Da crise motivada pela descoberta e revelação da soropositividade do adepto na comunidade dos terreiros, surgem formas variadas de lhe dar com a situação. As tensões e os conflitos vivenciados no interior daquela comunidade revelam o drama e a necessidade das lideranças tomarem decisões em termos de imperativos e constrangimentos morais muitas vezes arraigados na própria religião. Visto que a própria Umbanda foi historicamente uma religião discriminada que acolheu diversos públicos estigmatizados como pobres, negros (também brancos e classe média), prostitutas, homossexuais, portadores de diversas doenças, dentre outros, além de possuírem lideranças estigmatizadas fora da religião, mas respeitadas dentro dela, e que malgrado as perseguições sofridas pela religião, ela permanece viva (re)inventando velhas e novas práticas culturais no desafio pela sobrevivência.

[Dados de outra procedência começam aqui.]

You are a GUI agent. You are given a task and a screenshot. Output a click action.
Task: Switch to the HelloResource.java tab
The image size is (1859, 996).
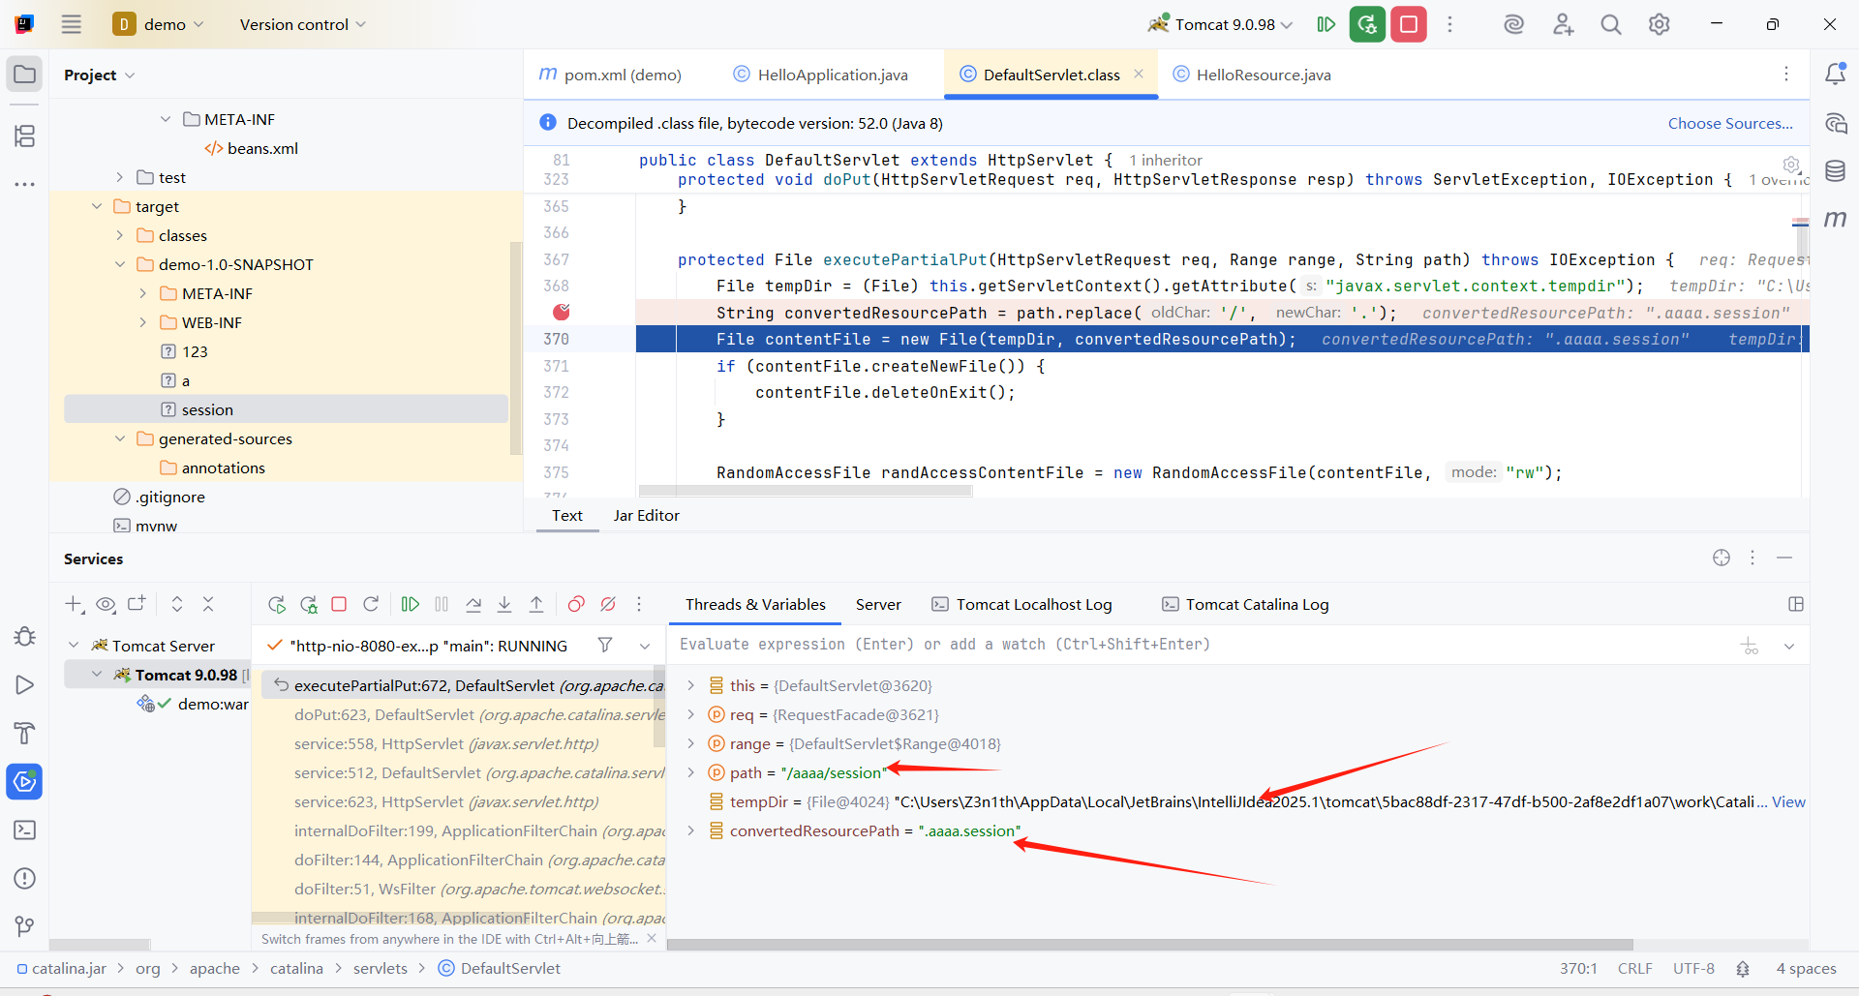tap(1263, 75)
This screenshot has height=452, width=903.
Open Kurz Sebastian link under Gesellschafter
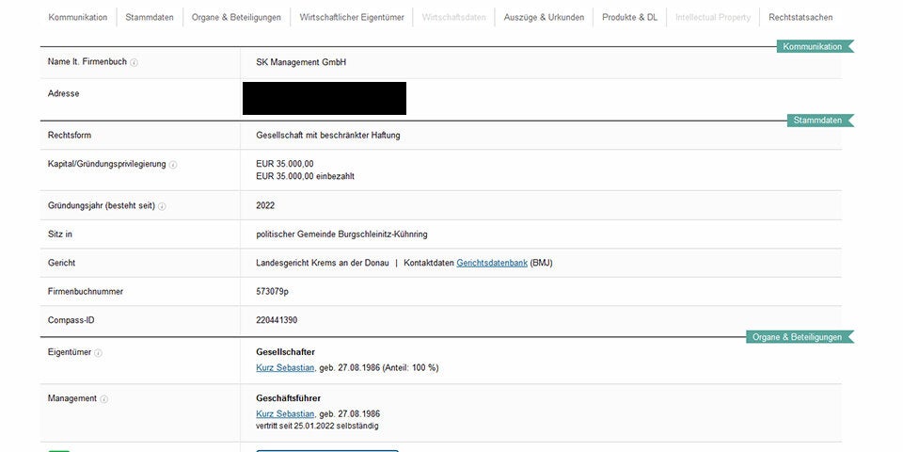[x=285, y=367]
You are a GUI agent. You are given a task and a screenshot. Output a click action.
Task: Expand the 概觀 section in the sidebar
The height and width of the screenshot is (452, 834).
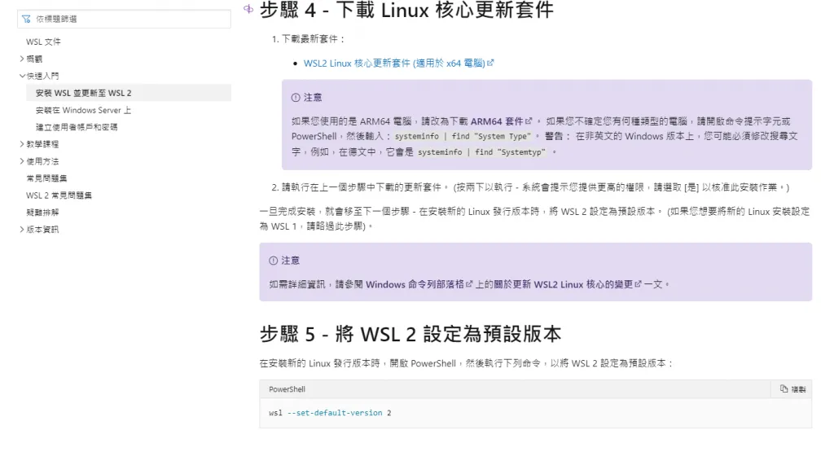point(22,59)
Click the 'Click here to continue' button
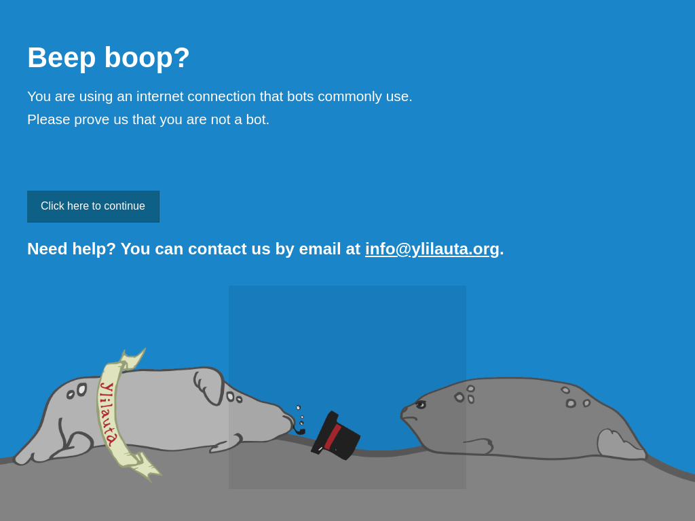Image resolution: width=695 pixels, height=521 pixels. pyautogui.click(x=93, y=206)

O acolhimento e a intervenção político-solidária que ampliam os conhecimentos sobre os riscos de contaminação e os meios de convivência com o HIV/Aids são elementos importantes neste processo. As ações de acolhimento realizadas por pais, mães e filhos de santo no cotidiano dos adeptos e nos rituais de cura aos poucos atenuam os episódios de conflitos gerados pela problemática do HIV/Aids. O conhecimento de uma longa tradição, o exercício da escuta e do aconselhamento, a disponibilidade de tempo e energia para o acompanhamento no tratamento diminuem as distâncias entre o enfermo e o cuidador, entre o enfermo e a comunidade do terreiro. A iniciativa também reflete o caráter educativo e solidário das ações que envolvem toda a comunidade do terreiro, e que perdura na memória dos indivíduos de várias gerações. No processo educativo, a ameaça e o medo da Aids vai cedendo para uma atitude mais propositiva diante das aflições causadas pela doença.

A experiência com o HIV/Aids entre os adeptos da Umbanda faz com que o grupo compartilhe informações sobre as formas de transmissão e convívio com a doença, onde, muitas vezes, o próprio portador do vírus passa a ser um agente multiplicador da prevenção e do cuidado com a irmandade do terreiro. A superação do preconceito e a (re)configuração da identidade deteriorada, estigmatizada, do umbandista portador de HIV, passa pela aceitação pessoal de sua condição e o reconhecimento e legitimação social de seus pares diante da problemática. Neste sentido, o terreiro efetiva seu caráter acolhedor, de inclusão e participação da diversidade, enquanto o adepto portador de HIV encontra o espaço adequado para o cuidado de si e de sua irmandade do terreiro.

O engajamento político e a militância pelos direitos humanos das pessoas vivendo com HIV/Aids, aliado a luta pelos direitos do público LGBT, também surgem a partir destas

experiências. Uma intervenção político-solidária provocará a organização de grupos em defesa dos direitos destes sujeitos excluídos, bem como a reivindicação junto ao poder público pelo acesso aos serviços de saúde de prevenção e assistência ao HIV/Aids.

Todavia, no embate em se organizar, se fazer representar junto ao poder público e mobilizar as ações efetivas junto à comunidade dos terreiros, percebemos que o movimento organizado através da Rede de Terreiros mantém uma agenda ainda tímida, pontual, sem planejamento e apoio necessário por parte do poder público, bem como da maioria dos umbandistas cearenses. O desafio é grande diante da ausência de uma política pública em saúde de Estado voltada para a população em questão.

No cenário das práticas em saúde nos terreiros no convívio com o HIV/Aids, o reconhecimento da problemática e das formas de convivência encontram-se mais acessíveis, menos conflituosas. No entanto, a aflição e o acolhimento ao adepto portador de HIV/Aids perduram continuamente, diante da dinâmica da reprodução da própria Umbanda, com seus desafios internos e externos, na (re)invensão das suas práticas culturais, no convívio permanente entre seus adeptos, bem como na luta diária por seu reconhecimento diante da sociedade em geral.